Elle reprend sa danse, plus rageuse, échevelée, haletante en de courts inspirations organiques, sensuelles. Fendre l'air, arque-boutée, éprise et offerte dans une transfiguration, métamorphose sidérante de son corps, transporté par l'amour. L'agitation fébrile et tressaillante de tout son corps engagé dans une maturité impressionnante. Extase et béatitude donnant toute sa dimension spirituelle à la danse, espace temps métaphysique évident. Tout s'étire et s'adoucit au final au rythme calme du piano dormant. Sirène ondulante, perdant pieds sans sa queue naturelle, créature hybride, elle chute et se rend à la terre inhospitalière Chloé Zomboni au zénith d'un amour inouï .La rencontre entre les deux êtres d'amour ne se fera pas, évident épilogue d'une narration des corps ...

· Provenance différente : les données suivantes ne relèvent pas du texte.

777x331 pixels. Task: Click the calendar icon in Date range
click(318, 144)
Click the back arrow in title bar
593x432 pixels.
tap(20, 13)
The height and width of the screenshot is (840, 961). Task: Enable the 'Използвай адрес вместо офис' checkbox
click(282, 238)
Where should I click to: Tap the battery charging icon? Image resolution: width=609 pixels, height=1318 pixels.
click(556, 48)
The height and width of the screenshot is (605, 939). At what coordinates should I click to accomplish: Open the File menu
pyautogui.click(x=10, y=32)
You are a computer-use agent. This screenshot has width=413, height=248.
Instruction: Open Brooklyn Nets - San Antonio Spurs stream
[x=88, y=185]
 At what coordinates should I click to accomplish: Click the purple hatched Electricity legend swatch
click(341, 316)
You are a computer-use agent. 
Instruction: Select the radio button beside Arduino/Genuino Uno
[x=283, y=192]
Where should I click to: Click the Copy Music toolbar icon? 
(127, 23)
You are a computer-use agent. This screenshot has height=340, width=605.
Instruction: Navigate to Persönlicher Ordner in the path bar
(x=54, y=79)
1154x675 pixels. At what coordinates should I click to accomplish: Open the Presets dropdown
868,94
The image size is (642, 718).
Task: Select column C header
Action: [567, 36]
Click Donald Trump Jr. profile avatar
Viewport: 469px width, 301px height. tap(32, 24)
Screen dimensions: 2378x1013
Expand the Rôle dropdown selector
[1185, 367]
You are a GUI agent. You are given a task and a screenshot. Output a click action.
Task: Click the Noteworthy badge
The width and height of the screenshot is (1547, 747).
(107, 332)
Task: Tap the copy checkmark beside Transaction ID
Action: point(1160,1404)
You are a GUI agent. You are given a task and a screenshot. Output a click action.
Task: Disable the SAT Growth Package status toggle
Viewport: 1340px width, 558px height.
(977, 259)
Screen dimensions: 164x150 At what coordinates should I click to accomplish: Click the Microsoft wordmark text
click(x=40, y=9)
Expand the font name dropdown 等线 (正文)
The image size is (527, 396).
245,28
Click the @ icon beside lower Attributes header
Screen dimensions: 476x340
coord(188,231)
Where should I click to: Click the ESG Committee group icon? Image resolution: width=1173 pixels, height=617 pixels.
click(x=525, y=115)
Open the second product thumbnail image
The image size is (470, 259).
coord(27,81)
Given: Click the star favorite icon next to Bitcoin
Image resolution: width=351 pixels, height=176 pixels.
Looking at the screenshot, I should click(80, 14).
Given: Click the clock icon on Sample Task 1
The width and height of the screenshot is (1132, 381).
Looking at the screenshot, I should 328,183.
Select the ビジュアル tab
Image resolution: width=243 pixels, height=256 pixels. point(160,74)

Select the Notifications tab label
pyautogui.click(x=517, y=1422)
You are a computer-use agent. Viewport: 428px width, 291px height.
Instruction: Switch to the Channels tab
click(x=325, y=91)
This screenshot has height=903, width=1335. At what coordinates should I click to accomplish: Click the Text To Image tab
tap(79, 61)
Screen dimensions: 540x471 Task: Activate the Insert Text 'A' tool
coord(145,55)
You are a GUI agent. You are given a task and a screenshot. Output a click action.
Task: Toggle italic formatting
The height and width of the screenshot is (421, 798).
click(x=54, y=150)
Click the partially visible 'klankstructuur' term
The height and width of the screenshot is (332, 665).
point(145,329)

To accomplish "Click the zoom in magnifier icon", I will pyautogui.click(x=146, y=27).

Radhouane El Meddeb, présent ce soir là nous livre ensuite quelques pistes et "secrets de fabrication" sur la genèse du projet, quasiment bouclé après son aventure avec "Le Lac des Cygnes", comme une suite logique à cette "bataille" de taille avec "pointes et chaussons", passe-muraille entre deux univers: de la compagnie au solo, juste un pas de deux pour liaison.
Trouver cet état de corps amoureux, ces fragments d'histoires, ce "murmure du geste ou du mouvement" dans une lumière qui interroge et implique la présence du spectateur.
 Une délicatesse fragile, une ombre unique sur un futur tapis blanc comme prolongement à venir encore...
Pour évoquer l'absent, l'attente, le manque, la perte et l'invisible. Comme une adresse, une incarnation juste et sincère, pour nous transformer aussi au passage dans une épure pleine dans l'instant du va et vient constant entre interprètes, public, pianiste et chorégraphe.
Une qu^te, une expérience singulière, "témoignage" pour que jouent l'identification et la catharsis: se relier avec le public, toujours.
Ce soir là l'échange est fécond et plein de sensibilité et d'intelligence, chacun ayant trouvé comme dans un palimpseste les strates de sa propre construction et de ses fondamentaux
Plus qu'une ébauche, l'oeuvre ici se livre et se délivre comme une pièce mature, portée par des interprètes au plus proche de leur identité d'artiste , transfigurés par l'écriture complice et complexe de Radhouane El Meddeb, en mutation permanente tel un homme en marche qui ne se retourne pas!
Quand musique et danse se rencontrent pour vivre elles aussi un destin croisé, dessiné en silhouettes et mouvements comme un graphisme musical très inspiré.